Name Date Types of Graphs and Creating Graphs Notes Graphs are helpful visual representations of data. Different graphs display data in different ways. Some graphs show individual data, but many do not. Look for which graphs show the following characteristics: Shape of the data, frequency, relative frequency, spread of the data, dispersion, outliers, location of center Vocabulary: Frequency is a raw count of data Relative frequency is the percentage calculation of the data Dispersion is the spread of data Shapes of numeric distributions Skewed Distribution Symmetric Distribution
Line Plots (also seen as dot plots) A line plot is a graph that shows frequency of data along a number line. It is a good way to organize data and works best with moderately sized sets of data ( 25 numbers). To make a line plot out from data first determine a scale that includes all of the data in appropriate intervals. Then plot each number using X or other marks to show the frequency. Bar Graph For displaying non-numeric data Bars have to have equal width and spacing and not touch each other The frequency axis (usually vertical axis) must start at 0 The height of each bar is proportional to the number/percentage in that category Label frequency axis
Histogram A bar graph with numeric data Has categories (classes) of data, with ranges of numeric data Each class must be same width Shows shape, center, and spread of distribution, and outliers Pie Chart Categories as divisions of the whole; percent of a population
Stem-and-Leaf Plot A stemplot shows shape, center, and spread of distribution, and outliers Good for moderate data, not large sets, sparse sets, or those with a large range To create a stemplot: Find the max and min of the data Decide what the stem will be and list in a column to the left - in this case, the stems will be from 6 to 14 Draw a vertical line to the right of the stems Go through each data point and add the leafs to the proper stem If necessary, re-write the leaves in order Add a title and key to your stem-and-leaf plot
Box-and-Whisker Plots Box-and-Whisker Plots explain data by showing the spread of data in a sample. The plot is divided into four parts, each representing 25% of the data; the two whiskers on either end, and a box split by a median line.

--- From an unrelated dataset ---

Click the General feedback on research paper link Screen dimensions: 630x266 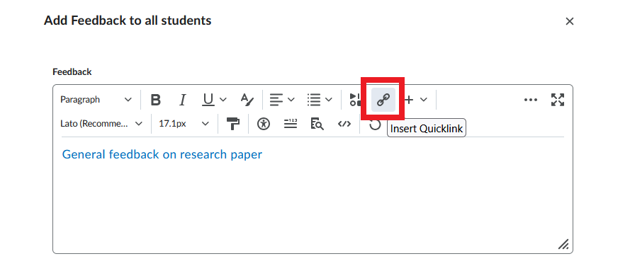coord(162,154)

To make a Box-and-Whisker Plot: Gather the data Organize the data from least to greatest Find the median of the data (median = second quartile) Find the first and third quartiles First quartile = median of lower half Third quartile = median of upper half Draw a number line Must contain all your points with a little extra at each end Must be numbered at even intervals Make a vertical line mark, above the number line, at each of the first, second, and third quartiles Make a box connecting the first and third quartiles, going through the second quartile Mark your upper and lower extremes with small dots Lower extreme = maximum value of data Upper extreme = minimum value of data Connect the extremes to the box with a horizontal line These are the whiskers Look at a box and whiskers plot to visualize the distribution of numbers in any data set. You can easily see, for example, whether the numbers in the data set bunch more in the upper quartile by looking at the size of the upper box, as well as the size of the upper whisker. The interquartile range (Q3-Q1), represents 50% of the data.
Overview: With numeric data, the goal of descriptive stats is to show shape, center, spread, and outliers. Key ideas: When you have a mass of data and need frequencies, don t pass through the data repeatedly, counting a different category each time. Instead, use the tally system. Relative frequency for any class or category is the number of data points in that class, divided by total sample size. For non-numeric data, make a bar graph or pie chart. Place categories in any order that seems reasonable to you. Side-by-side bar graphs and stacked bar graphs can be useful for comparing populations. Numeric data: Group continuous data in classes, tally them, and make a grouped histogram. Bars must touch, and you label them under the edges, not the middles. Do the same with discrete data that have a lot of different values. Present discrete data without too many different values in one bar for each different value. Label them under their middles. It s a matter of taste whether the bars touch (ungrouped histogram) or not (bar graph). For bar graphs and histograms, show scale on the frequency or relative-frequency axis, and show scale or category name on the data axis. Usually, each axis has a title, with a separate chart title at the top. But you can omit an axis title when it would be redundant information. In every bar graph or histogram, the frequency or relative-frequency axis must start at 0 and have consistent scale for its whole length. Be on the lookout for violations of this rule and other signs of bad graphs. Know the most common shapes of numeric distributions: uniform, bell curve, skewed left, and skewed right. The stemplot (stem-and-leaf diagram) is also an option for discrete data with moderate range and about 100 data points.